[What this task involves]: Copy every line below exactly.

---

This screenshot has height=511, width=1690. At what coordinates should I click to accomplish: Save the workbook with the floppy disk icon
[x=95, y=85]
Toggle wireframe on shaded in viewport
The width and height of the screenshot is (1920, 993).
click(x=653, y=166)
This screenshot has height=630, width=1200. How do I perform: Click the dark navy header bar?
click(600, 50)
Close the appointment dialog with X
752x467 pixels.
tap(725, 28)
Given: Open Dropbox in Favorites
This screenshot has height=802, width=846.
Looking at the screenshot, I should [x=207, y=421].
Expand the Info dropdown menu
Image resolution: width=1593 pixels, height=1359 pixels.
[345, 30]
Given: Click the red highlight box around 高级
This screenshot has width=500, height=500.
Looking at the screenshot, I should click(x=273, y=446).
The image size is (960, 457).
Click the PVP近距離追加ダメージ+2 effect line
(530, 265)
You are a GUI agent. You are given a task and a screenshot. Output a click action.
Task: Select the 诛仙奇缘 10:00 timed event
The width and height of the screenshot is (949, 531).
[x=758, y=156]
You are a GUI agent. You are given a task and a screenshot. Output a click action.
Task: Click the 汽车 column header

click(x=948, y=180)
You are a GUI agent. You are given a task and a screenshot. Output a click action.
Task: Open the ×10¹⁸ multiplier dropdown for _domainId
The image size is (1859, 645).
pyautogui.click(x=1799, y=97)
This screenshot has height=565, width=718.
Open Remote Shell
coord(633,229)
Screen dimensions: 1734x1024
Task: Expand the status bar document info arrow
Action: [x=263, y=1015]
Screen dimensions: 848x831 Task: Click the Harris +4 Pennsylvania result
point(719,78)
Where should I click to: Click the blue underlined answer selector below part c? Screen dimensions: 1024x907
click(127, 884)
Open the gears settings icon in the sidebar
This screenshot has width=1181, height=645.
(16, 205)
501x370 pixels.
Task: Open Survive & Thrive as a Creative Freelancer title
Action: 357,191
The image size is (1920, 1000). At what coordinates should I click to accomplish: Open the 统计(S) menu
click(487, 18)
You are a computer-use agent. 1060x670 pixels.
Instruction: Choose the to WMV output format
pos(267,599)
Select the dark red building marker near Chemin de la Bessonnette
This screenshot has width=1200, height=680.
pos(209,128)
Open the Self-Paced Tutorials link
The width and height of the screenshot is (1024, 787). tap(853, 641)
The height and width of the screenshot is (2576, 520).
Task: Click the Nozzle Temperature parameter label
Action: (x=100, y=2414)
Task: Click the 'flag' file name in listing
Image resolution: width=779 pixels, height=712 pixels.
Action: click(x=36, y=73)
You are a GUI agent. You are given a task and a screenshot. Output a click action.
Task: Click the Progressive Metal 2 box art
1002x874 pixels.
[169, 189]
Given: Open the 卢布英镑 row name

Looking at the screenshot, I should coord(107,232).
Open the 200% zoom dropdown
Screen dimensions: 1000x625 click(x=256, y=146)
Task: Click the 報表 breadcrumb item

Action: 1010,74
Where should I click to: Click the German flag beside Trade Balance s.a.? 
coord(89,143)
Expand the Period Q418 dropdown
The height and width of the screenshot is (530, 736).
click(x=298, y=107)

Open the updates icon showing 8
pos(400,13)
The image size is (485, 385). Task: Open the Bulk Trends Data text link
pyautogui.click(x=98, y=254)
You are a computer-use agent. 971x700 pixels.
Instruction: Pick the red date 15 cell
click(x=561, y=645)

---

[Problem solution]:
This screenshot has height=511, width=1690. At what coordinates should I click to accomplish: Save the workbook with the floppy disk icon
[x=95, y=85]
Toggle wireframe on shaded in viewport
The width and height of the screenshot is (1920, 993).
click(x=653, y=166)
This screenshot has height=630, width=1200. How do I perform: Click the dark navy header bar?
click(600, 50)
Close the appointment dialog with X
752x467 pixels.
tap(725, 28)
Given: Open Dropbox in Favorites
This screenshot has height=802, width=846.
Looking at the screenshot, I should [x=207, y=421].
Expand the Info dropdown menu
Image resolution: width=1593 pixels, height=1359 pixels.
[345, 30]
Given: Click the red highlight box around 高级
This screenshot has width=500, height=500.
Looking at the screenshot, I should click(x=273, y=446).
The image size is (960, 457).
Click the PVP近距離追加ダメージ+2 effect line
(530, 265)
You are a GUI agent. You are given a task and a screenshot. Output a click action.
Task: Select the 诛仙奇缘 10:00 timed event
The width and height of the screenshot is (949, 531).
[x=758, y=156]
You are a GUI agent. You are given a task and a screenshot. Output a click action.
Task: Click the 汽车 column header

click(x=948, y=180)
You are a GUI agent. You are given a task and a screenshot. Output a click action.
Task: Open the ×10¹⁸ multiplier dropdown for _domainId
The image size is (1859, 645).
pyautogui.click(x=1799, y=97)
This screenshot has height=565, width=718.
Open Remote Shell
coord(633,229)
Screen dimensions: 1734x1024
Task: Expand the status bar document info arrow
Action: [x=263, y=1015]
Screen dimensions: 848x831 Task: Click the Harris +4 Pennsylvania result
point(719,78)
Where should I click to: Click the blue underlined answer selector below part c? Screen dimensions: 1024x907
click(127, 884)
Open the gears settings icon in the sidebar
This screenshot has width=1181, height=645.
(16, 205)
501x370 pixels.
Task: Open Survive & Thrive as a Creative Freelancer title
Action: 357,191
The image size is (1920, 1000). At what coordinates should I click to accomplish: Open the 统计(S) menu
click(487, 18)
You are a computer-use agent. 1060x670 pixels.
Instruction: Choose the to WMV output format
pos(267,599)
Select the dark red building marker near Chemin de la Bessonnette
This screenshot has width=1200, height=680.
pos(209,128)
Open the Self-Paced Tutorials link
The width and height of the screenshot is (1024, 787). tap(853, 641)
The height and width of the screenshot is (2576, 520).
Task: Click the Nozzle Temperature parameter label
Action: (x=100, y=2414)
Task: Click the 'flag' file name in listing
Image resolution: width=779 pixels, height=712 pixels.
Action: click(x=36, y=73)
You are a GUI agent. You are given a task and a screenshot. Output a click action.
Task: Click the Progressive Metal 2 box art
1002x874 pixels.
[169, 189]
Given: Open the 卢布英镑 row name

Looking at the screenshot, I should coord(107,232).
Open the 200% zoom dropdown
Screen dimensions: 1000x625 click(x=256, y=146)
Task: Click the 報表 breadcrumb item

Action: 1010,74
Where should I click to: Click the German flag beside Trade Balance s.a.? 
coord(89,143)
Expand the Period Q418 dropdown
The height and width of the screenshot is (530, 736).
click(x=298, y=107)

Open the updates icon showing 8
pos(400,13)
The image size is (485, 385). Task: Open the Bulk Trends Data text link
pyautogui.click(x=98, y=254)
You are a computer-use agent. 971x700 pixels.
Instruction: Pick the red date 15 cell
click(x=561, y=645)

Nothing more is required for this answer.